Reputation: 2069
I have a requirement where I need to read a very large text file (~2 Gb), but only starting from a specific line number till the end of the file.
I can not load the whole text in memory due to performance issues. So I have used StreamReader
. But I noticed that there is no easy way to start the "reading" from a specific line number, Rather what I have done is I have started to read the file from line 1, and ignoring all the lines before I reach my desired line number.
Is this the correct approach ? This is what I have tried.
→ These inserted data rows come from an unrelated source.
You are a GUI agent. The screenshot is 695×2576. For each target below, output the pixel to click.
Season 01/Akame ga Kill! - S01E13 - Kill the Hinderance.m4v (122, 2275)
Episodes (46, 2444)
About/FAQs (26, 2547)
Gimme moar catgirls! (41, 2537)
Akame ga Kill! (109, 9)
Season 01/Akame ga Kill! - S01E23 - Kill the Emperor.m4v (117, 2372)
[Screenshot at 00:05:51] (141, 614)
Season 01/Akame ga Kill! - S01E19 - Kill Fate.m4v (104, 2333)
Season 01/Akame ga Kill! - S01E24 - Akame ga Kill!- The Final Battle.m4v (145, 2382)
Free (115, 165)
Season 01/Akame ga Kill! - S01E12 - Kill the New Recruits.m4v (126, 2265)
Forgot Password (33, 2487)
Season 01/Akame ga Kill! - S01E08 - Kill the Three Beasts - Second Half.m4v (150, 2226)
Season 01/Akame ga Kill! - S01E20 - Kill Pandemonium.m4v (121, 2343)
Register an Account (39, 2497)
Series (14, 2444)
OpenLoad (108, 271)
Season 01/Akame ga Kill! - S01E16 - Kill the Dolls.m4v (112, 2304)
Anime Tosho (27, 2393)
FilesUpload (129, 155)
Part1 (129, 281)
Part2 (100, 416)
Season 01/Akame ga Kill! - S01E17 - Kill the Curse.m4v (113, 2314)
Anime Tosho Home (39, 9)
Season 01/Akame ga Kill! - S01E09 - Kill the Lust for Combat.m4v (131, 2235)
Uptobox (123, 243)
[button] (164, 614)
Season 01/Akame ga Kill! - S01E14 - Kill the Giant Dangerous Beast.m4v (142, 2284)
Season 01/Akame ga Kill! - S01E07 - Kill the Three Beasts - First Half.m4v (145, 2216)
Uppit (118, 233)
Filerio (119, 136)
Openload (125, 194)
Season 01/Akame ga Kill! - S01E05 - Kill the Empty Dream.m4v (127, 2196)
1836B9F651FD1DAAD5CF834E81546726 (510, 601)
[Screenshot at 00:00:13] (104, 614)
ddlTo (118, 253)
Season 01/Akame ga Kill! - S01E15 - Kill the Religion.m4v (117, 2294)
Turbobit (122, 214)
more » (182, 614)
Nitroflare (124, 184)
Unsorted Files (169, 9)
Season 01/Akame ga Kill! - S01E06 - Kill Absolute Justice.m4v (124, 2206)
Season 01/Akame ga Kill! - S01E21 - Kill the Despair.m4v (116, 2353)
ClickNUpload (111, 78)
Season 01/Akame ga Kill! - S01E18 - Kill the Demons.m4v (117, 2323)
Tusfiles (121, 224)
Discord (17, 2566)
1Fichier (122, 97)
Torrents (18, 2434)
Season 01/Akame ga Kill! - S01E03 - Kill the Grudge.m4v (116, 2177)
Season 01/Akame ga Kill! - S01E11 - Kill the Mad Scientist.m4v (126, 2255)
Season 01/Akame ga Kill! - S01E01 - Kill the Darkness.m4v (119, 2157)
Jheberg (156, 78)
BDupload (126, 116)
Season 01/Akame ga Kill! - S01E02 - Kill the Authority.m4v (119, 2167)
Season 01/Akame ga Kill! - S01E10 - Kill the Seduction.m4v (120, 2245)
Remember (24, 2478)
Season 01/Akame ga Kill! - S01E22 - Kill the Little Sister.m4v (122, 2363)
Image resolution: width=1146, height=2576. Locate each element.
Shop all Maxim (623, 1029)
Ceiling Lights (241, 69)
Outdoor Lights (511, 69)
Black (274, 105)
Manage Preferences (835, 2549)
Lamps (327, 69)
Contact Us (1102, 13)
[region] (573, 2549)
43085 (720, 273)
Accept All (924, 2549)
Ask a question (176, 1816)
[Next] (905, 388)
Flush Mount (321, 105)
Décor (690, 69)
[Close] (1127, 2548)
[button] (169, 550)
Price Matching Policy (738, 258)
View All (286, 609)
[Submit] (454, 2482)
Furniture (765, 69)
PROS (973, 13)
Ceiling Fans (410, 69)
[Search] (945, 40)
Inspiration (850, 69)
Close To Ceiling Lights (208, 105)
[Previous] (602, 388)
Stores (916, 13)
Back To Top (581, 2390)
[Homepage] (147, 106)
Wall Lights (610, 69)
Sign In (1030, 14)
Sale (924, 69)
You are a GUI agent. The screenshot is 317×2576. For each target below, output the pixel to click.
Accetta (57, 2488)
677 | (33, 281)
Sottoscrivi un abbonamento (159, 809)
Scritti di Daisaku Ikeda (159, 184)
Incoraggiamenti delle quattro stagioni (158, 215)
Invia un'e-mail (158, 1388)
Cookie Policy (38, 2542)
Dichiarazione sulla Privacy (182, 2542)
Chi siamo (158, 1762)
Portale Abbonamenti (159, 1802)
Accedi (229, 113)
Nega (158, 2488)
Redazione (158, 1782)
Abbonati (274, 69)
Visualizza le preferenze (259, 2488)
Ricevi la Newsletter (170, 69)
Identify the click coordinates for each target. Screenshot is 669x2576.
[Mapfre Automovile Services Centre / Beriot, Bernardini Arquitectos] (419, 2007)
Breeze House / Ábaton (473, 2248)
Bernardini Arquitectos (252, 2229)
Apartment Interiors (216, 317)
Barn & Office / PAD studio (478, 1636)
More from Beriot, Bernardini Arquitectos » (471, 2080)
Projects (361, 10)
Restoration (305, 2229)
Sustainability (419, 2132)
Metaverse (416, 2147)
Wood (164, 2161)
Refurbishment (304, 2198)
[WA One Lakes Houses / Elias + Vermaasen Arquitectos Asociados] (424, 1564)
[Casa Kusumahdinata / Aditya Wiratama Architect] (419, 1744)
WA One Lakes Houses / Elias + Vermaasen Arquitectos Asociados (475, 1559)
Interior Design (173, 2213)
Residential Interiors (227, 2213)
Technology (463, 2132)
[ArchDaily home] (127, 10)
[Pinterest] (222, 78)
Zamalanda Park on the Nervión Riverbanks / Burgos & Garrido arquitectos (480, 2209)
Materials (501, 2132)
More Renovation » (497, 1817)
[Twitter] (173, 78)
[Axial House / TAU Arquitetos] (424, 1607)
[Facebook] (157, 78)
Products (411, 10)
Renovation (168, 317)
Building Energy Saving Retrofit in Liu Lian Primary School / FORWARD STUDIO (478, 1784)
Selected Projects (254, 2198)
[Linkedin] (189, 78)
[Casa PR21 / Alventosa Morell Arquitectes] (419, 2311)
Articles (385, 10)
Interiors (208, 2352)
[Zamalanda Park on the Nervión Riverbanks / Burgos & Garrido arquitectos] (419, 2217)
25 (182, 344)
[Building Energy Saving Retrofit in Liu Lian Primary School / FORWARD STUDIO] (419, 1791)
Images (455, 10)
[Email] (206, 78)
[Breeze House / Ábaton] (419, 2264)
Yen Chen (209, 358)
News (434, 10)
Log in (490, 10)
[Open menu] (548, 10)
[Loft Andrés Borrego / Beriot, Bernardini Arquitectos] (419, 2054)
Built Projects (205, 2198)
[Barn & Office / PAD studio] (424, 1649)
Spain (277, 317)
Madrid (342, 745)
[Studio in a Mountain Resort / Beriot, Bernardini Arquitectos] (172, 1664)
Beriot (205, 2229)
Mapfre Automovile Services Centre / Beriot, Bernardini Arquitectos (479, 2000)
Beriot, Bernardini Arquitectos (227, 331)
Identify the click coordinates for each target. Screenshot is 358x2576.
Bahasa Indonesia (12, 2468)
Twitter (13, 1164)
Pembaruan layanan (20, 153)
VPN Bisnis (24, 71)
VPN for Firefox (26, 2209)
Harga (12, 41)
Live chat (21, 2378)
Is there a better way to achieving this?
static string ReadLogFileFromSpecificLine(int LineNumber)
{
string content = null;
using (StreamReader sr = new StreamReader(LogFilePath))
{
sr.ReadLine();
int currentLineNumber = 0;
string line;
while ((line = sr.ReadLine()) != null)
{
currentLineNumber++;
if(currentLineNumber >= LineNumber - 1)
{
content += line + "\n";
}
}
}
return content;
}
Upvotes: 0
Views: 866
Reputation: 460340
Yes, using a StreamReader
is the way to go (a MemoryMappedFiled
is overkill in this case). But you can simplify it and hide the StreamReader
and use File.ReadLines
which does not read all lines into memory(as opposed to File.ReadAllLines
). You should also use a StringBuilder
:
IEnumerable<string> lines = File.ReadLines(LogFilePath).Skip(LineNumber);
string content = new StringBuilder().AppendJoin(Environment.NewLine, lines).ToString();
Upvotes: 3
Reputation: 67345
This is the correct approach. There is no algorithm to figure out the offset of a particular line and seek to it.
You may be able to squeeze a little more performance out of it by have two loops. Once the starting line is reached, you could move to the second loop, which wouldn't need to check the line number. But that would impact performance only minimally at best.
In addition, I'm not sure what you need to do with those lines. You can either process one line at a time and avoid loading all of them in memory at once. Otherwise, you could use a List<string>
to build the list. Or if you want all the lines in a single string, use ReadToEnd()
, as @Fildor recommended. Do not concatenate the lines as you are doing. That is extremely inefficient.
Upvotes: 4